- Born: February 2, 1961 (age 65) Oklahoma City, Oklahoma, U.S.
- Education: University of Texas at Arlington
- Occupations: Actress, professor
- Years active: 1984–present
- Known for: C.C. Babcock (The Nanny)
- Spouse: David Wilkins ​ ​(m. 1998; div. 2009)​
- Children: 1

= Lauren Lane =

American actress

Lauren Lane (born February 2, 1961) is an American film, television, stage actress, and professor. She is best known for her role as C.C. Babcock on The Nanny (1993–1999).

==Life and career==
Lane was born in Oklahoma City, Oklahoma, and raised in Arlington, Texas. She attended Lamar High School and received a Bachelor of Fine Arts degree from the University of Texas at Arlington. Lane also earned a Master's degree in the advanced training program at the American Conservatory Theater in San Francisco. In 2013, she briefly taught at Carnegie Mellon University. As of April 2026, Lane is on the faculty of the Department of Theatre and Dance at Texas State University in San Marcos, which she joined in 2004.
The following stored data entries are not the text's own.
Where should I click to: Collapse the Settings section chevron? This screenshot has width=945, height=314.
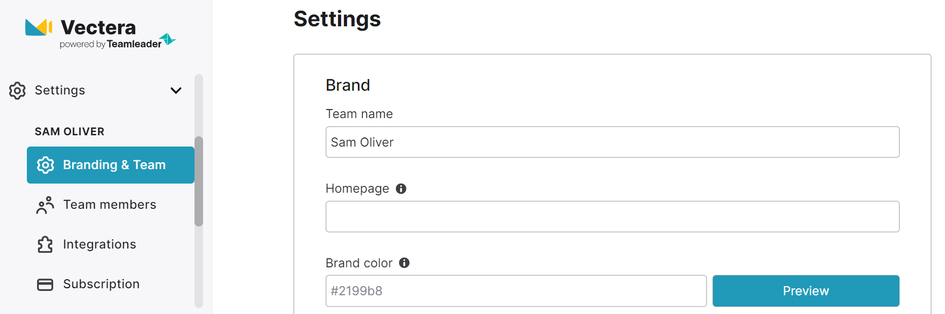click(176, 90)
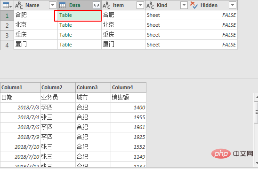Click the ABC type icon on Kind column

click(150, 6)
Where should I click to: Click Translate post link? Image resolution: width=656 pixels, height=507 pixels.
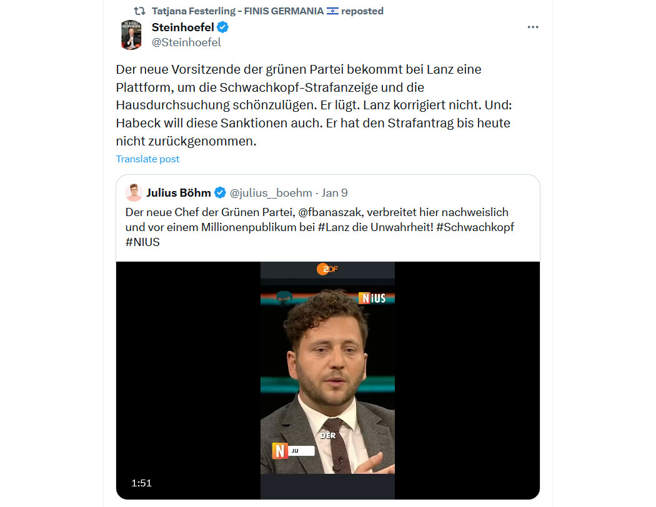point(147,159)
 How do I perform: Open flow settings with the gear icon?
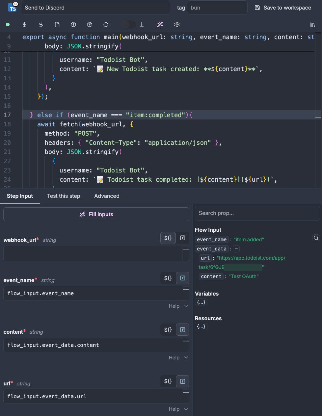177,24
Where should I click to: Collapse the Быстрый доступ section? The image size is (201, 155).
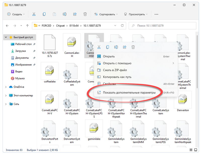click(x=6, y=37)
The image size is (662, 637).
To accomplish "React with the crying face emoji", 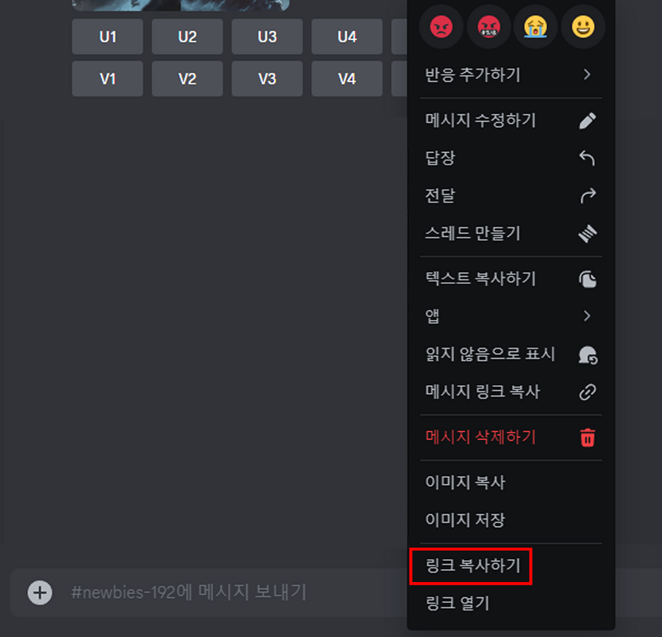I will click(x=536, y=27).
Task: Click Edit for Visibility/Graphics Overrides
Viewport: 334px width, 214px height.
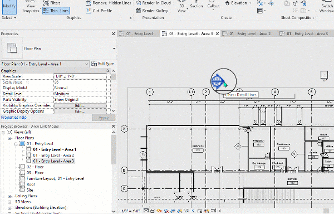Action: [x=80, y=105]
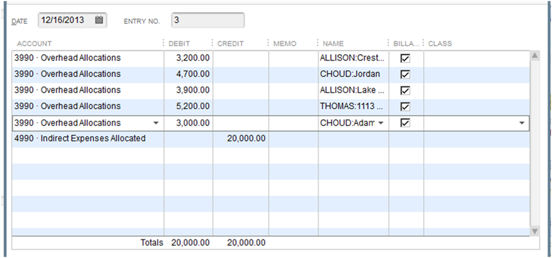Click the Class column header
Screen dimensions: 552x258
tap(440, 43)
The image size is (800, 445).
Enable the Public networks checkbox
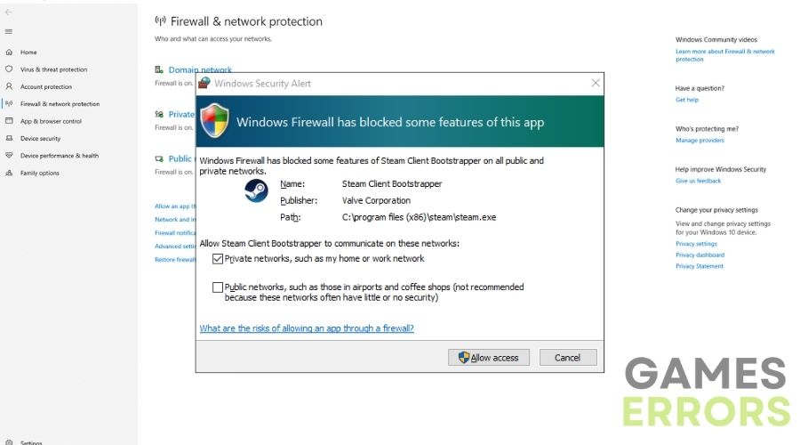pyautogui.click(x=218, y=287)
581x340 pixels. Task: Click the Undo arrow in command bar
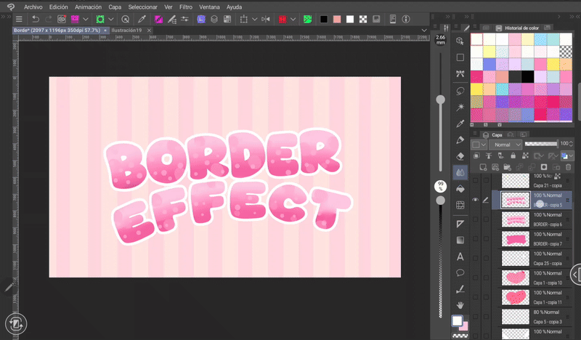click(x=36, y=18)
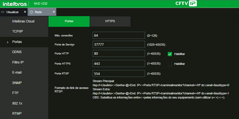Disable the Porta HTTP Habilitar checkbox
The width and height of the screenshot is (239, 119).
(170, 54)
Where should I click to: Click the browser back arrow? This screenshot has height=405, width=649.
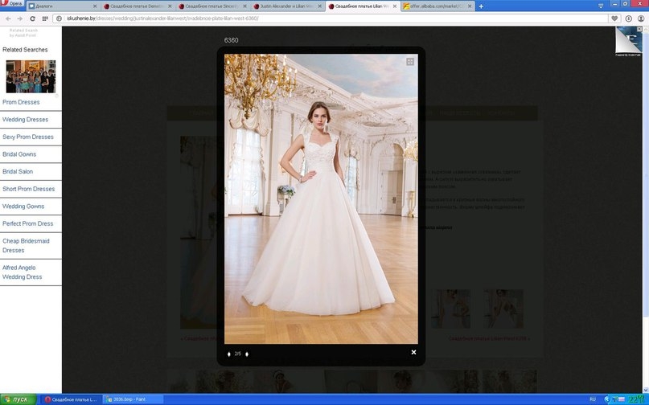click(9, 18)
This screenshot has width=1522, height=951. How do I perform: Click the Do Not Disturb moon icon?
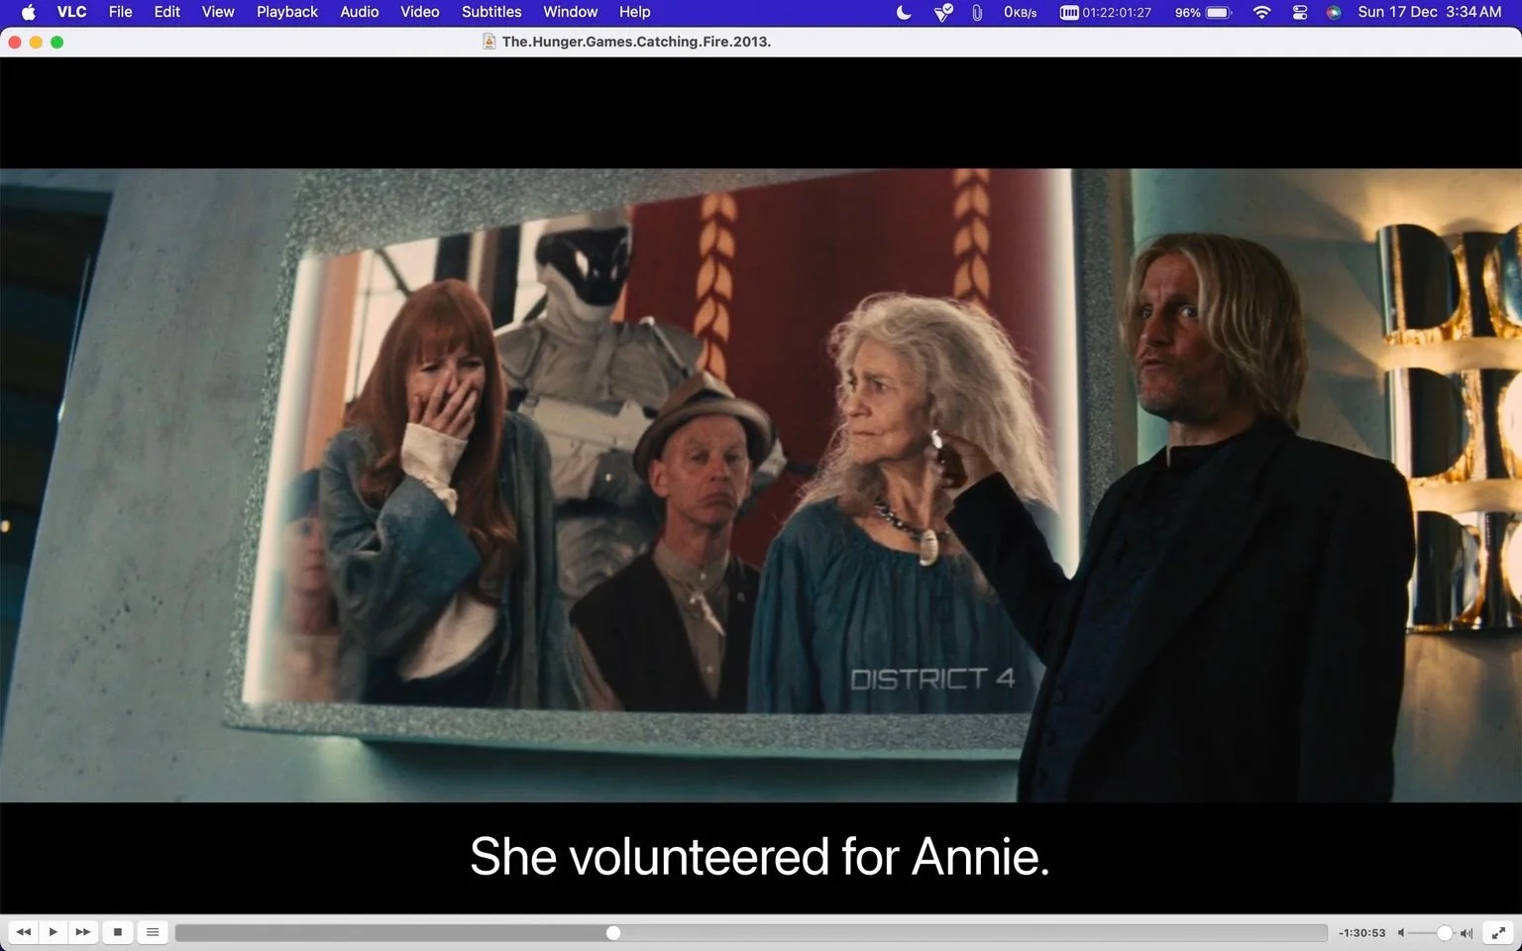tap(904, 12)
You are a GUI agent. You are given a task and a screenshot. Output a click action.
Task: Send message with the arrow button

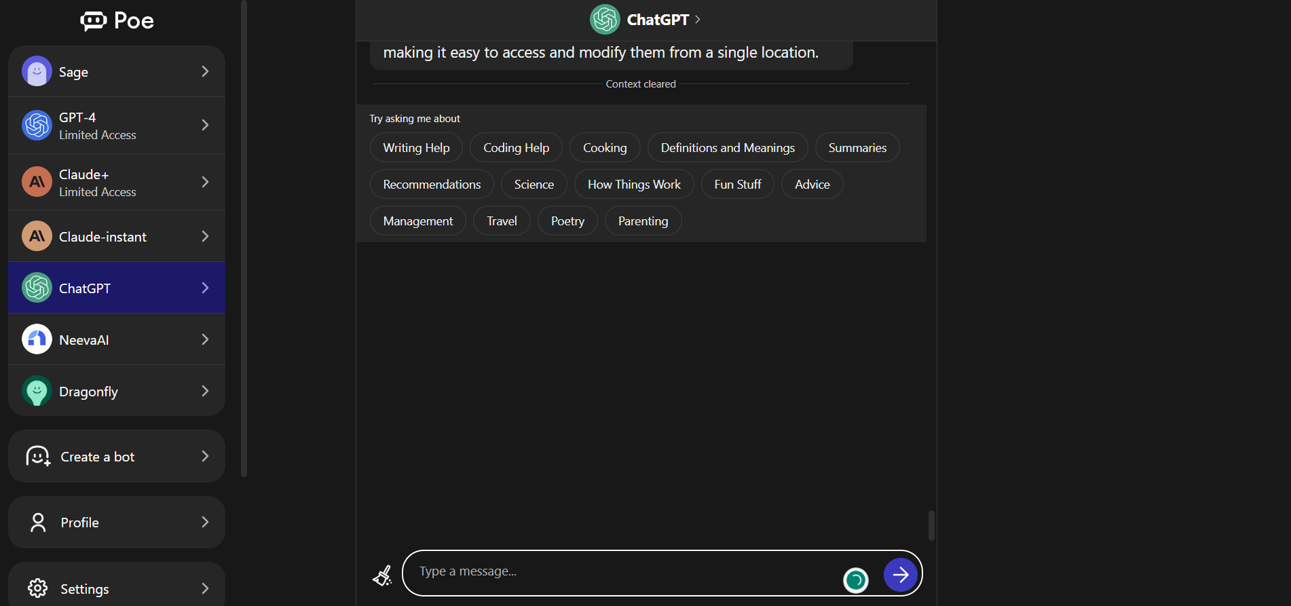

Lane married businessman David Wilkins in 1998. They divorced in 2009. Together they have a daughter, Kate Wilkins.

Lane began her acting career in the 1984 film, Interface. She went on to appear in television and film productions such as Positive I.D., Nervous Ticks, Hunter, and L.A. Law, before being cast as C.C. Babcock in The Nanny in 1993. Lane starred in The Nanny until the show ended in 1999. She also appeared on The Daily Show in August 1997.

In the 2000 film Gen^{13}, Lane voiced Ivana Baiul. In December 2004, she joined the rest of the cast of The Nanny for the Lifetime one-hour special, The Nanny Reunion: A Nosh to Remember.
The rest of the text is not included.